Output everything in the listing from the line containing "You are a computer-use" down to the line containing "point(460,32)", both included, copied verbatim. Leave the pictures out.

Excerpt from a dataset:
= = = =

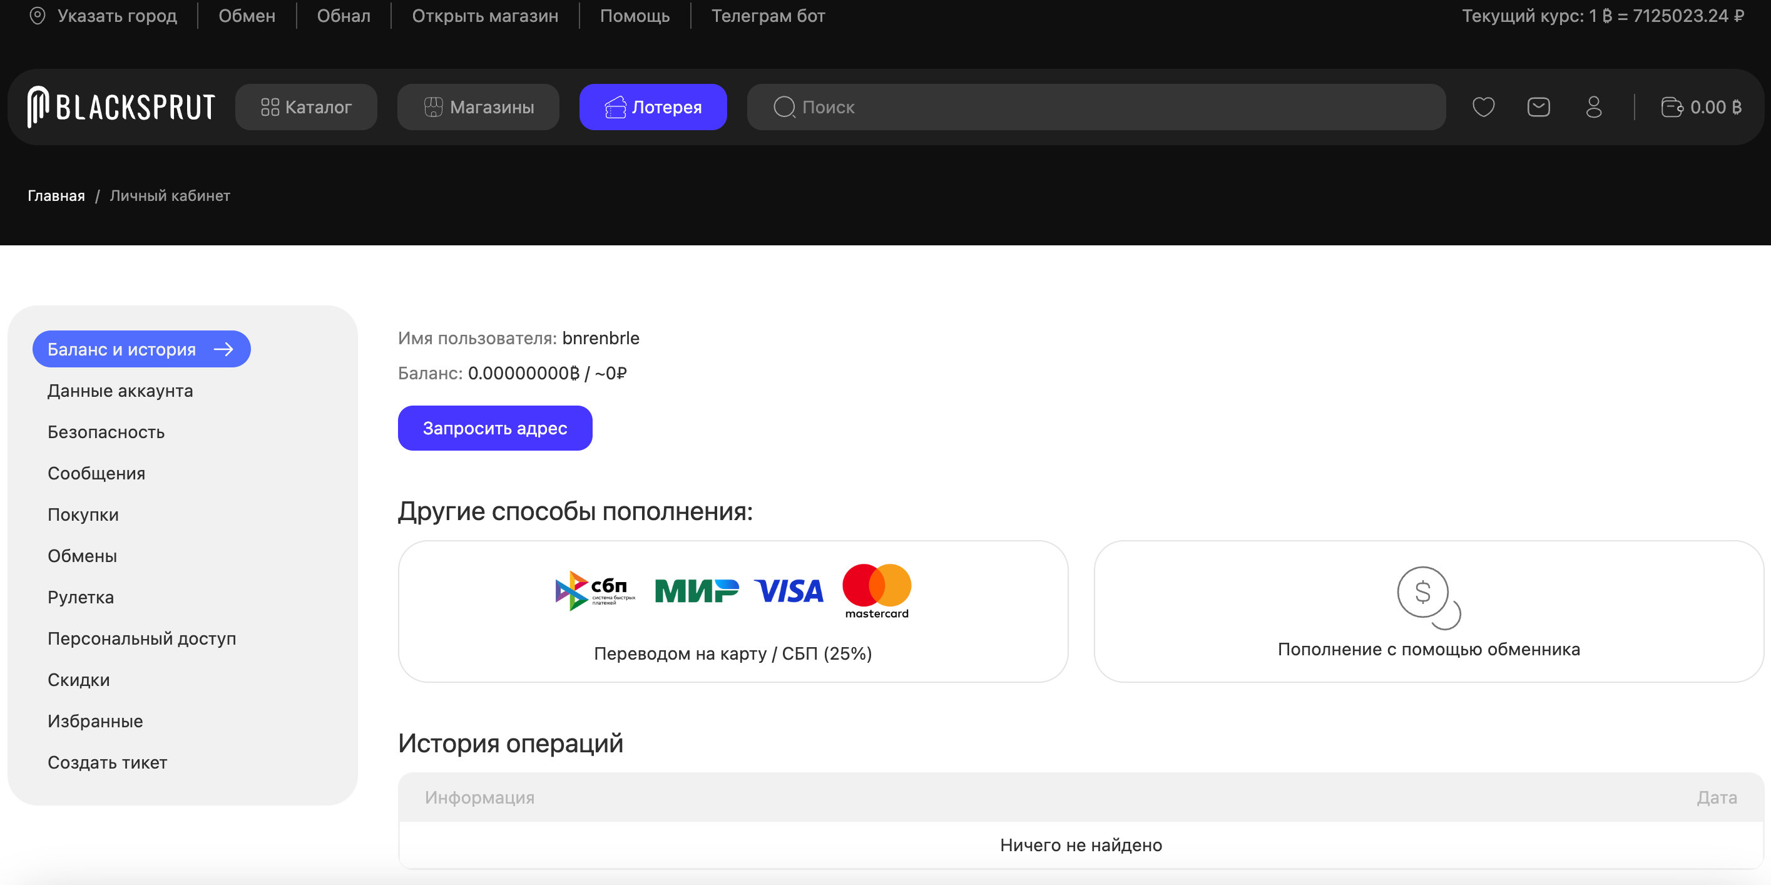Click the Запросить адрес button
Screen dimensions: 1771x885
(494, 428)
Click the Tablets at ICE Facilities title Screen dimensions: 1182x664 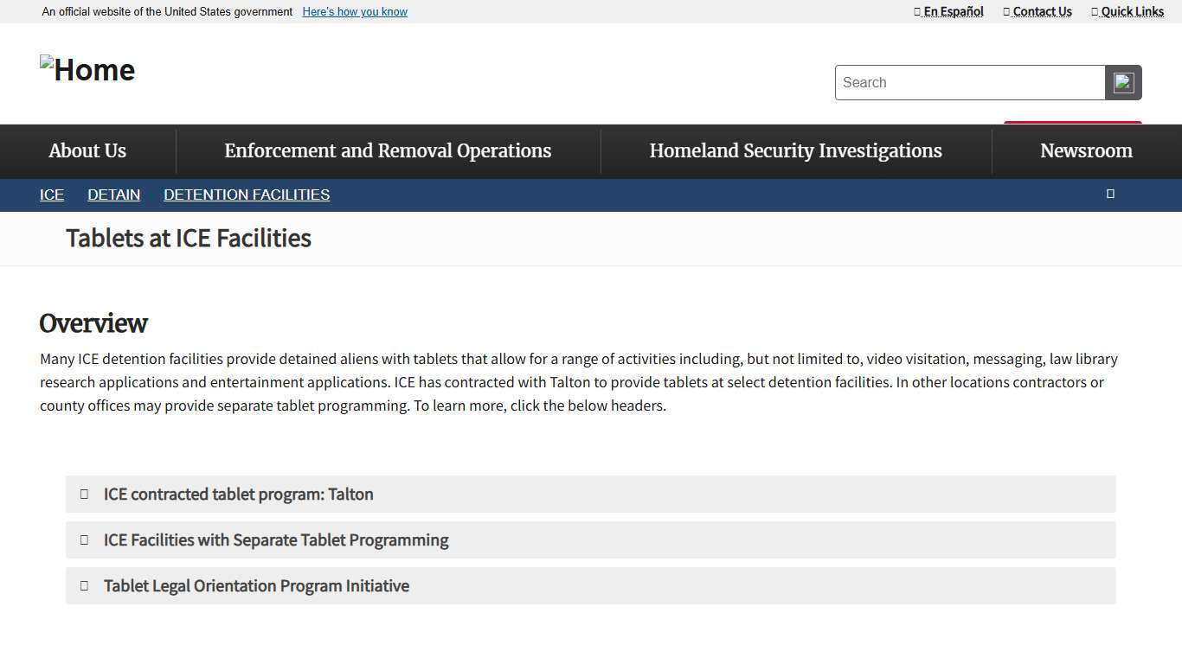point(189,238)
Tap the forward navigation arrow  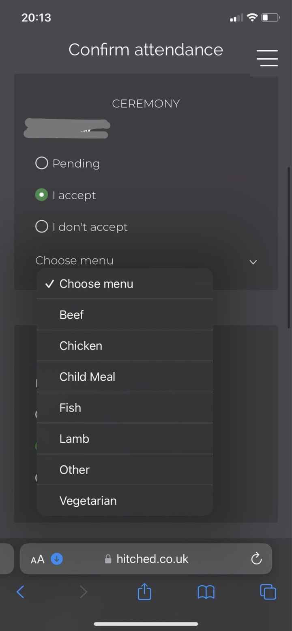point(83,592)
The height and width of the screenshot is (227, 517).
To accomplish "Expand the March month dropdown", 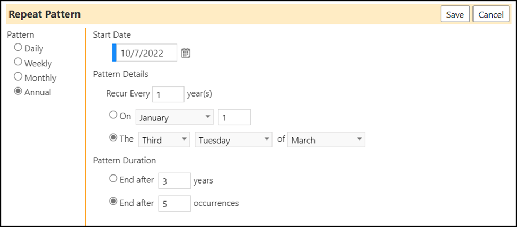I will pyautogui.click(x=326, y=140).
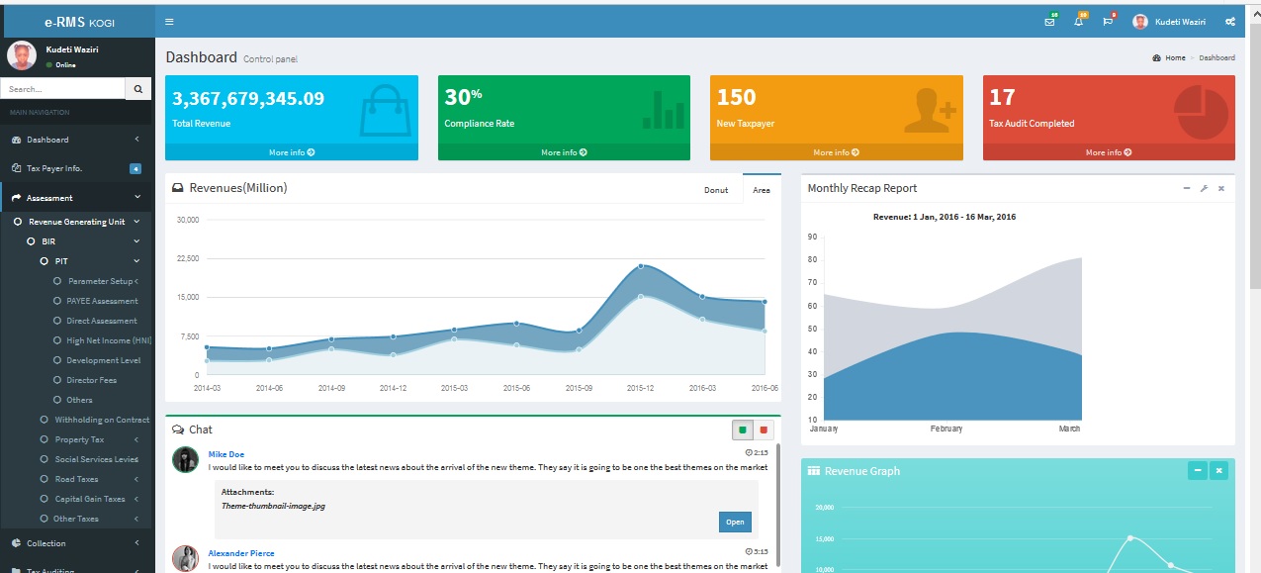This screenshot has width=1261, height=573.
Task: Open the notifications bell icon
Action: [x=1078, y=22]
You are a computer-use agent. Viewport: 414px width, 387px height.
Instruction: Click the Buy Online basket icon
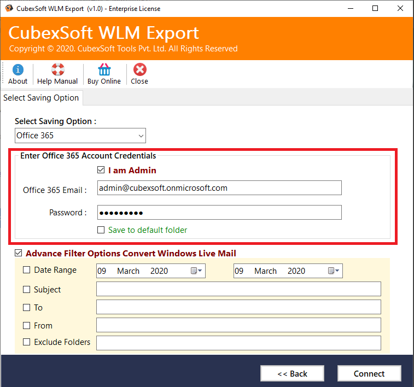tap(104, 70)
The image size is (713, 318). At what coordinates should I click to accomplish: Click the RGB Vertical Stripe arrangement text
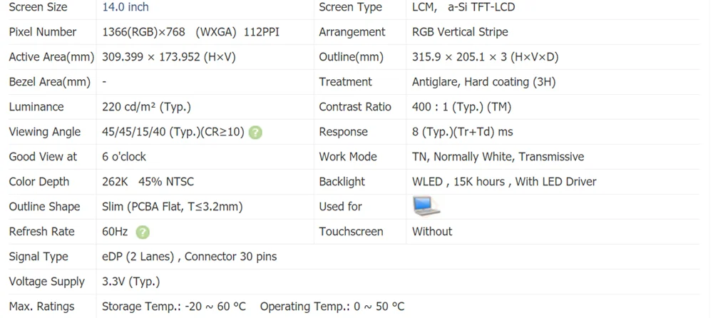point(460,32)
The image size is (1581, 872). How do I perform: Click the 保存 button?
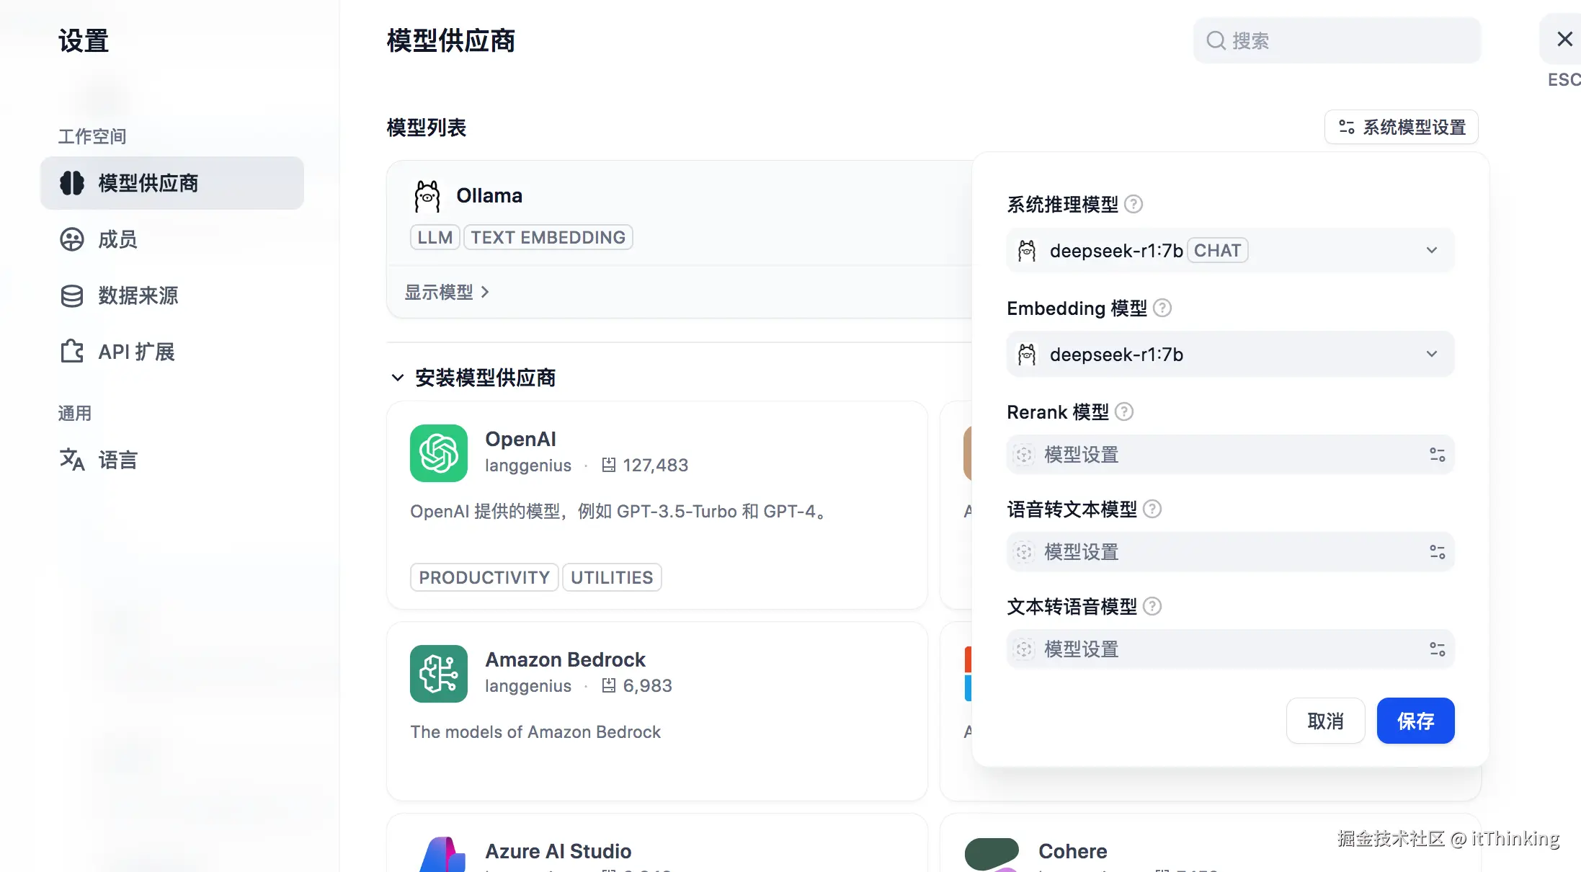[1415, 721]
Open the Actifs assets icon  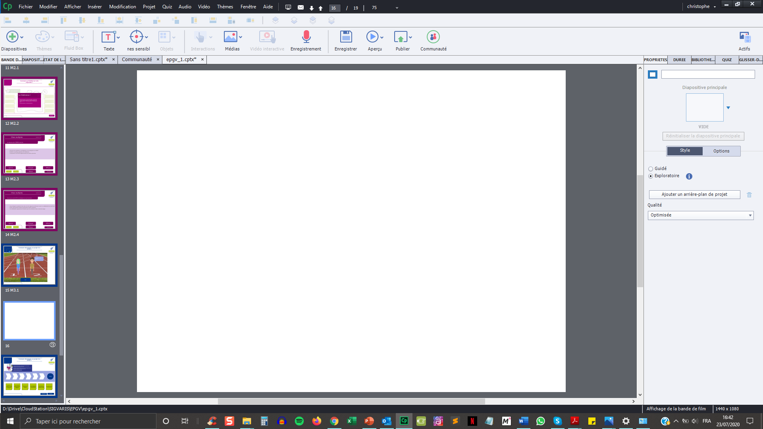744,37
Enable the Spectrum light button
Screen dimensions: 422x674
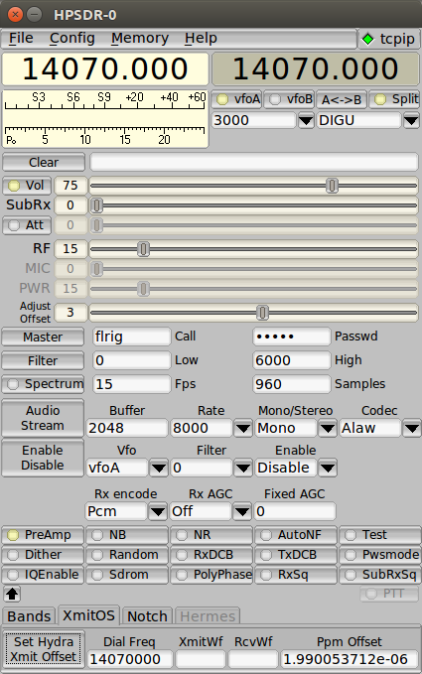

= = = =

WRITTEN RESPONSE ->
You are a computer-use agent. Viewport: 414px width, 387px height.
Instruction: Click the Buy Online basket icon
tap(104, 70)
The image size is (713, 318). At what coordinates should I click to accomplish: Click the RGB Vertical Stripe arrangement text
point(460,32)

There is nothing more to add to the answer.